[prev in list] [next in list] [prev in thread] [next in thread] 

List:       lustre-discuss
Subject:    [Lustre-discuss] mds and oss failover
From:       cliffw () clusterfs ! com (cliff white)
Date:       2006-05-19 7:36:50
Message-ID: 445A5AE7.2030704 () clusterfs ! com
[Download RAW message or body]

Anselm Strauss wrote:
> hi.
> 
> i've read about the configuration where mds and oss server are on the 
> same host. i was wondering if it is also possible to do failover in such 
> a scenario, especially if it's possible to:
> 
> 1) automatically/manually failover only one service (results in a 
> load-balanced scenario),
> 2) achieve a clean failover if a host crashes and both services must 
> failover at the same time?
> 
> has anyone tried it?

Hi Anselm,

Before 1.4.4 this could deadlock because OST's had to be up before
MDS's, but those deadlocks were fixed in 1.4.6.  There could also be
problems at extreme loads if an MDS and OSS are running on the same
system.

But we think it is safe to try and to answer your questions:
Let's call your services 'mds-foo' and 'oss-foo'

(1) you can failover one service with:

Option 1 - copy your XML file to /etc/lustre/config.xml,  symlink the 
service name to /etc/init.d/lustre, then you can
# ./mds-foo stop || start
or
# ./oss-foo stop || start

Option 2
If you look inside /etc/init.d/lustre, the current options look like
(assume mds-foo)
(start) # lconf --service mds-foo <XML FILE>
(stop)  # lconf --service mds-foo --failover --cleanup <XML FILE>

which expands to these options:
(start)  # lconf --group mds-foo --select mds-foo=HOSTNAME
(stop)   # lconf --group mds-foo --select mds-foo=HOSTNAME --failover 
--cleanup  <XML FILE>

(2) both services can failover

On the primary node, given the above /etc/lustre/config.xml
'/etc/init.d/lustre' will stop and start all the services on the node,
this is done by matching the hostname of the node to the service 
description.
For the secondary node, you would have to start/stop both services 
separately, as the implied match won't happen.

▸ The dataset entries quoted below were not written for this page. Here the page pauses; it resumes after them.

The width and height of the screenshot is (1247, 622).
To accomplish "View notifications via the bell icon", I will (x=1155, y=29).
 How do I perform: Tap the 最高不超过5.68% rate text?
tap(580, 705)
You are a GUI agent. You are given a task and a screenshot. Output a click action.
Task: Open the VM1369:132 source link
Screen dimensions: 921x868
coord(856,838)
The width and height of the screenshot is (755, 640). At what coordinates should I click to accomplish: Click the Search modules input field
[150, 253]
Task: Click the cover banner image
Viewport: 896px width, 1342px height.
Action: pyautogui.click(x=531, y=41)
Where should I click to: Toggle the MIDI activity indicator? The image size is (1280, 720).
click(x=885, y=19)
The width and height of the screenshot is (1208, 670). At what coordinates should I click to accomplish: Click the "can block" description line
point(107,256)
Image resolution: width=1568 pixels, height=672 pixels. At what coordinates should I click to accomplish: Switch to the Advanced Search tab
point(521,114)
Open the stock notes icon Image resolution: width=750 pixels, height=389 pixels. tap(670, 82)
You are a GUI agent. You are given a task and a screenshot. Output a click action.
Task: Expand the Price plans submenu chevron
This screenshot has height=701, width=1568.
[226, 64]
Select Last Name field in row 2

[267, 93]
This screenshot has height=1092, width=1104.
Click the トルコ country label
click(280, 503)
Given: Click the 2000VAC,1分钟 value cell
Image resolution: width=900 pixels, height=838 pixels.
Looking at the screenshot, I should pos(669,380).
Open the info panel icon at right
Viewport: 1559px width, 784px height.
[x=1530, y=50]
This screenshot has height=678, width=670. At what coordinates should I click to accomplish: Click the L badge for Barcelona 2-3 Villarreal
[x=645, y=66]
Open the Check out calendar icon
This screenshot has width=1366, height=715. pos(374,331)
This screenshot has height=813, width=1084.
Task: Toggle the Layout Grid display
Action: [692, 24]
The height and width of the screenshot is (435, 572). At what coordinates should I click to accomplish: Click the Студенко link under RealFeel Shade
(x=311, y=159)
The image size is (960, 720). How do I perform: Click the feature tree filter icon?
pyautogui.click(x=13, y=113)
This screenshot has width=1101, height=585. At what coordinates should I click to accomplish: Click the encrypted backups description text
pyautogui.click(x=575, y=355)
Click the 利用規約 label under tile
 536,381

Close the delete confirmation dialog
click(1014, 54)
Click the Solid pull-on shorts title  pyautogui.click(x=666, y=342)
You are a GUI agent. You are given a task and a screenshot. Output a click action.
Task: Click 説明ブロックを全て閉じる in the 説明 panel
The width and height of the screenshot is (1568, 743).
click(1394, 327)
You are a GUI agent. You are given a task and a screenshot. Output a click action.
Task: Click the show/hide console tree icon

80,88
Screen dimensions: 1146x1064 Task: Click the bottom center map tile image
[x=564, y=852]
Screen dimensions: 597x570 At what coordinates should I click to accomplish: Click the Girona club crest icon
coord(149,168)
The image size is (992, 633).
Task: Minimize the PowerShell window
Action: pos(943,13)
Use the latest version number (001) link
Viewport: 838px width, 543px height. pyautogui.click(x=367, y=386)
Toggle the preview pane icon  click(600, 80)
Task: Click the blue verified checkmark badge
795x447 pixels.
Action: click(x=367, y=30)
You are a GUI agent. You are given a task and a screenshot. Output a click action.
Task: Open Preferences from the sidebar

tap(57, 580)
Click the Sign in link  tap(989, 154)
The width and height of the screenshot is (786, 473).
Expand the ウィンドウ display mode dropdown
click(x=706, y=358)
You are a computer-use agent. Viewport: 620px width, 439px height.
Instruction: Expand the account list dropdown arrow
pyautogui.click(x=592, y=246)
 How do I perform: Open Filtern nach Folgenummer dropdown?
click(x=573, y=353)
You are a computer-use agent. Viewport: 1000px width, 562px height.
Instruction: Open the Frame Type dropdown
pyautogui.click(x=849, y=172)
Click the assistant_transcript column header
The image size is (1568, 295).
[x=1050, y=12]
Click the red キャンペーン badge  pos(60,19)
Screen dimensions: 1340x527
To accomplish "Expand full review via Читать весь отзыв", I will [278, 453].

  For most failover software I would always treat the MDS and OSS as 
separate resources - this would make it simple to cover both the 
automatic and manual cases with one set of scripts.

It is worth noting - the MDS generally does quite a bit less work than 
the OSS for most workloads, if the OSS is consuming your server, moving 
the MDS off that server will in most cases not reduce your load very 
much if at all as in many cases the application will do very few 
metadata operations relative to data transactions. Thus the 
'load-balancing' part of your scenario may not be very useful.

I think that CFS believes this works, and it is just because we haven't
had time to test this extensively that we do not officially "support"
it.


- Peter & Cliff -
> 
> sincerely,
> anselm strauss
> _______________________________________________
> Lustre-discuss mailing list
> Lustre-discuss@clusterfs.com
> https://mail.clusterfs.com/mailman/listinfo/lustre-discuss


[prev in list] [next in list] [prev in thread] [next in thread] 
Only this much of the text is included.